■ WRITTEN PROBLEM ■
Rewrite the rows below, swapping every instance of "Screen dimensions" for "Display size" and changing nothing else.

[Dataset excerpt]
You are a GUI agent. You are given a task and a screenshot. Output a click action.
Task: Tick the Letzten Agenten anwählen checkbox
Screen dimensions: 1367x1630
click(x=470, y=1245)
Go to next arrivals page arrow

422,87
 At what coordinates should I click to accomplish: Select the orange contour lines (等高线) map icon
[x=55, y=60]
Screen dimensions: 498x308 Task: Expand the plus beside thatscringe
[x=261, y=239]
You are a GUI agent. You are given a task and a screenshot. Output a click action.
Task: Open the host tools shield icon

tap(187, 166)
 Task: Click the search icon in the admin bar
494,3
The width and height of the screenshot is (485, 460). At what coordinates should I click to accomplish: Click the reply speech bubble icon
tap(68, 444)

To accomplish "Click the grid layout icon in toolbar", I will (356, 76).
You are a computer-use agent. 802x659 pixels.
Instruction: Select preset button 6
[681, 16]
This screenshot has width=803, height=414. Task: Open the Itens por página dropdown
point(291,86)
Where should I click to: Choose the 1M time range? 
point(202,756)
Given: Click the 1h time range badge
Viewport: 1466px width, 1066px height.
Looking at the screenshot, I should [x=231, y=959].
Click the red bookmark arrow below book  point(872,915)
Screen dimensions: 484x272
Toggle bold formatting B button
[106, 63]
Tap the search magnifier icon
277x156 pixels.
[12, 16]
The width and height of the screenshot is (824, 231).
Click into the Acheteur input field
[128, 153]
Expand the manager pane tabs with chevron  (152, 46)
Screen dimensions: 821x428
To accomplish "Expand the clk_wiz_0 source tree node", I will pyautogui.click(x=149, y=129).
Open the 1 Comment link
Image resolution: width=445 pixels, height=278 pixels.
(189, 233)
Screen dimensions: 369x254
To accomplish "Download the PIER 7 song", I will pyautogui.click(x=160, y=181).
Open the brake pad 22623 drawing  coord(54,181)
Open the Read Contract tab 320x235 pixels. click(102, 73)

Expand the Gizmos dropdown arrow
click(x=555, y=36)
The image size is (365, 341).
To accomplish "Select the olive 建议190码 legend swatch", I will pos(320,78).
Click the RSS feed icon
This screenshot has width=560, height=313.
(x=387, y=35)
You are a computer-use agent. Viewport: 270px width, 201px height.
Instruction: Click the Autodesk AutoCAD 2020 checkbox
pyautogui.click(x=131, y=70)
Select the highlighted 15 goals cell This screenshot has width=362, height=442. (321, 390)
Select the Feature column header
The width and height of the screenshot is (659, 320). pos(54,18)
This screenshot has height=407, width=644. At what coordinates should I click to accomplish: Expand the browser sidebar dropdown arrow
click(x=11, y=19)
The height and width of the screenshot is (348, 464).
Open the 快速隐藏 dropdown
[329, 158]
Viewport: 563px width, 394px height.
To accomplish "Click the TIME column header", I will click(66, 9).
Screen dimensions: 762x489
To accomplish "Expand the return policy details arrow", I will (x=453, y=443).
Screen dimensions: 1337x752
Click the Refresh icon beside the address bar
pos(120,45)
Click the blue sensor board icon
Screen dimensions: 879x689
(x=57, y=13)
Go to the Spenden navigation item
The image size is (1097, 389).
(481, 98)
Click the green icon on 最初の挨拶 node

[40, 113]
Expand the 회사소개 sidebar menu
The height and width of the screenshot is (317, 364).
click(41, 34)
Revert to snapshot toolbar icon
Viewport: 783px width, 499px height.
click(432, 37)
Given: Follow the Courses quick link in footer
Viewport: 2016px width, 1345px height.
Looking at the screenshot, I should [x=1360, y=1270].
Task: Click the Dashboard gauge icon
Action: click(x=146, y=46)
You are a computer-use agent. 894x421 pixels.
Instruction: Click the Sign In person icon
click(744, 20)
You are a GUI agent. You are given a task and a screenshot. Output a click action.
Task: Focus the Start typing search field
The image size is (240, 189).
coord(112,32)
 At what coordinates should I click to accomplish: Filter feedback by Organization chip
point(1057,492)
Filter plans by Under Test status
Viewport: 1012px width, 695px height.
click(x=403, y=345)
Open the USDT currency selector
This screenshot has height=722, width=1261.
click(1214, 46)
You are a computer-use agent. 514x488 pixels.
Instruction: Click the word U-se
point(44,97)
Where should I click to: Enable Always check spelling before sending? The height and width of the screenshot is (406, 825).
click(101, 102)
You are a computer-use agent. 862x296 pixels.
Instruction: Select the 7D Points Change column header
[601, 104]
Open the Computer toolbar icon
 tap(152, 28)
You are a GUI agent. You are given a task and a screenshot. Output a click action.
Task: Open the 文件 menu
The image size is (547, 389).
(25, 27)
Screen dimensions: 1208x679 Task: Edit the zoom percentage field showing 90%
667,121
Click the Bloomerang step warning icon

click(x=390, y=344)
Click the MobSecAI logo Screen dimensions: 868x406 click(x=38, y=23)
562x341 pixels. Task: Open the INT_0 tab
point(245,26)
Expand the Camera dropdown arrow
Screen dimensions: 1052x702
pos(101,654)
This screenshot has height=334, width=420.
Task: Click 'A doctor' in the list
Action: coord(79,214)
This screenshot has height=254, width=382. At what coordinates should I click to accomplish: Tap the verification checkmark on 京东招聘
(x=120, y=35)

■ TASK ANSWER ■
You are a GUI agent. You are given a task and a screenshot. Output a click action.
Task: Tick the Letzten Agenten anwählen checkbox
Display size: 1367x1630
click(x=470, y=1245)
Go to next arrivals page arrow

422,87
 At what coordinates should I click to accomplish: Select the orange contour lines (等高线) map icon
[x=55, y=60]
Display size: 498x308 Task: Expand the plus beside thatscringe
[x=261, y=239]
You are a GUI agent. You are given a task and a screenshot. Output a click action.
Task: Open the host tools shield icon

tap(187, 166)
 Task: Click the search icon in the admin bar
494,3
The width and height of the screenshot is (485, 460). At what coordinates should I click to accomplish: Click the reply speech bubble icon
tap(68, 444)

To accomplish "Click the grid layout icon in toolbar", I will (356, 76).
You are a computer-use agent. 802x659 pixels.
Instruction: Select preset button 6
[681, 16]
This screenshot has width=803, height=414. Task: Open the Itens por página dropdown
point(291,86)
Where should I click to: Choose the 1M time range? 
point(202,756)
Given: Click the 1h time range badge
Viewport: 1466px width, 1066px height.
Looking at the screenshot, I should [x=231, y=959].
Click the red bookmark arrow below book  point(872,915)
Display size: 484x272
Toggle bold formatting B button
[106, 63]
Tap the search magnifier icon
277x156 pixels.
[12, 16]
The width and height of the screenshot is (824, 231).
Click into the Acheteur input field
[128, 153]
Expand the manager pane tabs with chevron  (152, 46)
Display size: 821x428
To accomplish "Expand the clk_wiz_0 source tree node", I will pyautogui.click(x=149, y=129).
Open the 1 Comment link
Image resolution: width=445 pixels, height=278 pixels.
(189, 233)
Display size: 369x254
To accomplish "Download the PIER 7 song", I will pyautogui.click(x=160, y=181).
Open the brake pad 22623 drawing  coord(54,181)
Open the Read Contract tab 320x235 pixels. click(102, 73)

Expand the Gizmos dropdown arrow
click(x=555, y=36)
The image size is (365, 341).
To accomplish "Select the olive 建议190码 legend swatch", I will pos(320,78).
Click the RSS feed icon
This screenshot has width=560, height=313.
(x=387, y=35)
You are a computer-use agent. Viewport: 270px width, 201px height.
Instruction: Click the Autodesk AutoCAD 2020 checkbox
pyautogui.click(x=131, y=70)
Select the highlighted 15 goals cell This screenshot has width=362, height=442. (321, 390)
Select the Feature column header
The width and height of the screenshot is (659, 320). pos(54,18)
This screenshot has height=407, width=644. At what coordinates should I click to accomplish: Expand the browser sidebar dropdown arrow
click(x=11, y=19)
The height and width of the screenshot is (348, 464).
Open the 快速隐藏 dropdown
[329, 158]
Viewport: 563px width, 394px height.
To accomplish "Click the TIME column header", I will click(66, 9).
Display size: 762x489
To accomplish "Expand the return policy details arrow", I will (x=453, y=443).
Display size: 1337x752
Click the Refresh icon beside the address bar
pos(120,45)
Click the blue sensor board icon
Display size: 879x689
(x=57, y=13)
Go to the Spenden navigation item
The image size is (1097, 389).
(481, 98)
Click the green icon on 最初の挨拶 node

[40, 113]
Expand the 회사소개 sidebar menu
The height and width of the screenshot is (317, 364).
click(41, 34)
Revert to snapshot toolbar icon
Viewport: 783px width, 499px height.
click(432, 37)
Given: Follow the Courses quick link in footer
Viewport: 2016px width, 1345px height.
Looking at the screenshot, I should [x=1360, y=1270].
Task: Click the Dashboard gauge icon
Action: click(x=146, y=46)
You are a computer-use agent. 894x421 pixels.
Instruction: Click the Sign In person icon
click(744, 20)
You are a GUI agent. You are given a task and a screenshot. Output a click action.
Task: Focus the Start typing search field
The image size is (240, 189).
coord(112,32)
 At what coordinates should I click to accomplish: Filter feedback by Organization chip
point(1057,492)
Filter plans by Under Test status
Viewport: 1012px width, 695px height.
click(x=403, y=345)
Open the USDT currency selector
This screenshot has height=722, width=1261.
click(1214, 46)
You are a computer-use agent. 514x488 pixels.
Instruction: Click the word U-se
point(44,97)
Where should I click to: Enable Always check spelling before sending? The height and width of the screenshot is (406, 825).
click(101, 102)
You are a computer-use agent. 862x296 pixels.
Instruction: Select the 7D Points Change column header
[601, 104]
Open the Computer toolbar icon
 tap(152, 28)
You are a GUI agent. You are given a task and a screenshot. Output a click action.
Task: Open the 文件 menu
The image size is (547, 389).
(25, 27)
Display size: 1208x679 Task: Edit the zoom percentage field showing 90%
667,121
Click the Bloomerang step warning icon

click(x=390, y=344)
Click the MobSecAI logo Display size: 868x406 click(x=38, y=23)
562x341 pixels. Task: Open the INT_0 tab
point(245,26)
Expand the Camera dropdown arrow
Display size: 1052x702
pos(101,654)
This screenshot has height=334, width=420.
Task: Click 'A doctor' in the list
Action: coord(79,214)
This screenshot has height=254, width=382. At what coordinates should I click to accomplish: Tap the verification checkmark on 京东招聘
(x=120, y=35)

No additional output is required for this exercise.